The wood is fairly old, and some of it is soft and starting to rot. It must be burned! It must! I’m not “wasting it when we might need it some day, I’m using it up before it goes bad! Yes, yes, that’s it! So, I get my little trundle cart (we have a WOOD CART now! It’s amazing!) and roll it down the ramp (slippery, be careful), open the gate (close it again so the dogs don’t wander the neighborhood), load up the cart (it holds more than five armloads, and I can do that even in the rain), roll it back up the ramp (dogs, gate, slippery), into the house, and light a fire!

Wait, what? You mean there’s a method to lighting a fire? It’s not just throw in wood and light a match?

Now, when I was a child, we had a fireplace. I loved to watch the flames. (I still do, but now they’re in metal box, so no more lying on the couch staring into the fire. I have to kneel by the open door to watch the flames, but that’s ok, because I have more to get done these days anyway.) Mom taught me how to build a fire, over and over, fireplace, campfire, fireplace, campfire. I thought I had it down. I applied all those lessons.

Nothing. I’d get about twenty minutes of smoke, and then pfffpht. Another little pile of wood bits, more paper, another match. Cardboard, leftover candle wax, another match. A whole candle, three pine cones, more paper, and five more matches. Smoke, smoke, smoke.

Turns out, building a fire in a big metal box is different.

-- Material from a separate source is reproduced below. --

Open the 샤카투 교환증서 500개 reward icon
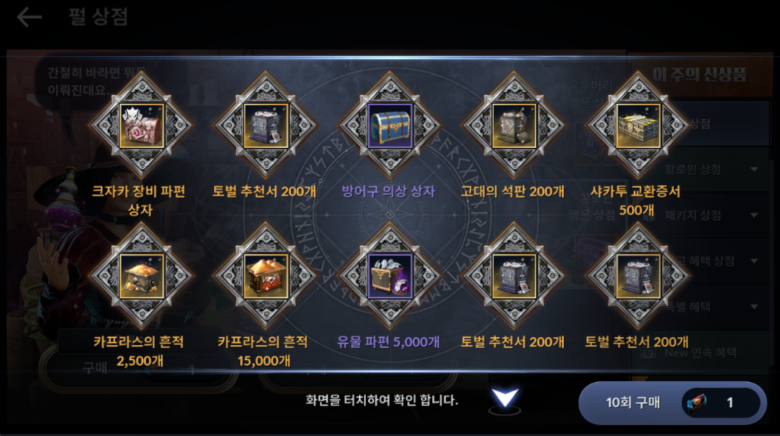tap(638, 125)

Airflow is key. So is good wood. I made hub do it, so if he didn’t, I was fireless all day. I kept trying. One day hub says, Oh, you should use the good wood, not that stuff.

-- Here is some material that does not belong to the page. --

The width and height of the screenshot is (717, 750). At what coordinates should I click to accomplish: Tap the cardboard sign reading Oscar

Wait, what? There’s good wood? YES. Turns out, it’s absolutely LOADED with pitch, the fire-builder’s stuff of dreams. So this morning I lived the dream. I got down on my garden kneeling pad (no carpet by the firebox), hefted the ax (smallish, but I keep asking for a hatchet, and if I don’t get one for Christmas, I will go hatchet shopping, don’t think I won’t), and split off a strip of kindling. What’s this? This honey-colored, satin-finished hard stuff? Why, it’s pitch! Dreamy fire-builder’s gold. One particular piece of wood (they pop up occasionally in the wood pile, placed there, I’m sure, by the beneficent wood-pile spirits) had loads of the stuff. I hefted that ax, cutting off the tiniest strips I could manage, laying them gently in my fire-starter-storage basket (with handle). Two strips seemed to be pure pitch (WOWZA) so I made hub chop those up into little two-inch sections with his pruning shears, which are quite up to snuff for such things.

And the smell! Or I should say, scent or fragrance. Astringent, sharp, crisp, nose-hair-curling, turpentine-like, fir-y pitch. Just delightful. Fire crackling, nose hairs curling, I stared into the flames. Ahhhhhh.

And because of the pitch, the good wood, and proper airflow…it only took one match.